Benedicto XVI ha sufrido con la Iglesia el acoso que ésta padece en nuestro tiempo por enfrentarse de lleno a un plan diabólico encaminado a anular el valor de la vida humana e invertir el orden natural y que se manifiesta principalmente en la ideología de género y abortista. Pero tal vez aún mayor haya sido su sufrimiento por desgarros vividos en el seno de la Iglesia: ha afrontado con valentía el pecado nefando de ciertos sacerdotes y ha querido consolar a sus víctimas; ha intervenido en institutos cuya cúpula daba señales de corrupción; ha tratado de renovar buena parte del episcopado, cesando a una media de dos obispos indignos cada mes, tanto por problemas doctrinales como morales; ha tenido que sufrir con profundo dolor las críticas venidas de dentro de la Iglesia por actuar como padre al levantar la excomunión a los obispos consagrados por Monseñor Lefebvre para favorecer la comunión de toda la Iglesia. En definitiva, ha cargado con la cruz de la Iglesia y ahora, como él mismo ha explicado, al renunciar al ejercicio activo del ministerio petrino no lo hace por egoísmo y comodidad, sino que continuará llevando esa cruz en una vida escondida de oración, siguiendo el ejemplo de San Benito.

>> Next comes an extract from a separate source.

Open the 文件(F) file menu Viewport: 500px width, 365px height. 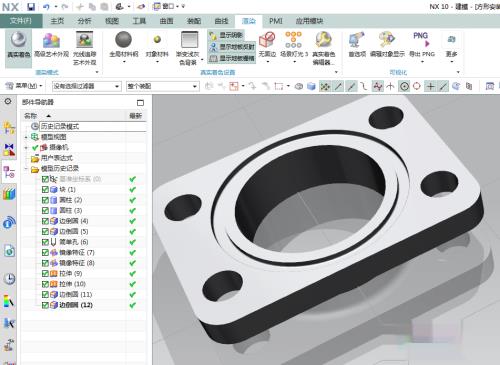coord(21,21)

En estos momentos difíciles, debemos unirnos a él con los medios que nos ofrece la Cuaresma: la oración y la penitencia. Siguiendo la exhortación del Señor, no hemos de dejarnos arrastrar por falsos profetas que puedan querer sembrar la confusión dentro de la propia Iglesia, aprovechándose de la situación, ni atender a las informaciones interesadas acerca de las decisiones de esta o aquella conferencia episcopal. Nos dice el Señor: “Mirad que nadie os extravíe”, “mirad que nadie os seduzca” (Mt 24,4; Mc 13,5; Lc 21,8), “estad alerta, velad” (Mt 24,42.44; Mc 13,33.35.37; Lc 21,36). El medio para velar con Cristo, como indicó a sus Apóstoles en el Huerto, es la oración (Mt 26,41; Mc 14,38; Lc 22,46), y con ella la penitencia. Oremos a Dios con confianza, porque es compasivo y misericordioso (Sal 102), según han cantado los niños de la Escolanía, y sabiendo que su esencia inmutable, expresada a Moisés en su afirmación “Yo soy el que soy” que hemos escuchado en la lectura del Éxodo (3,1-15), nos habrá de dar firmeza en medio de las dificultades y de la tribulación. Confiemos en estos momentos la barca de la Iglesia a las manos de Dios, de la Santísima Virgen María, de San José y de San Miguel Arcángel.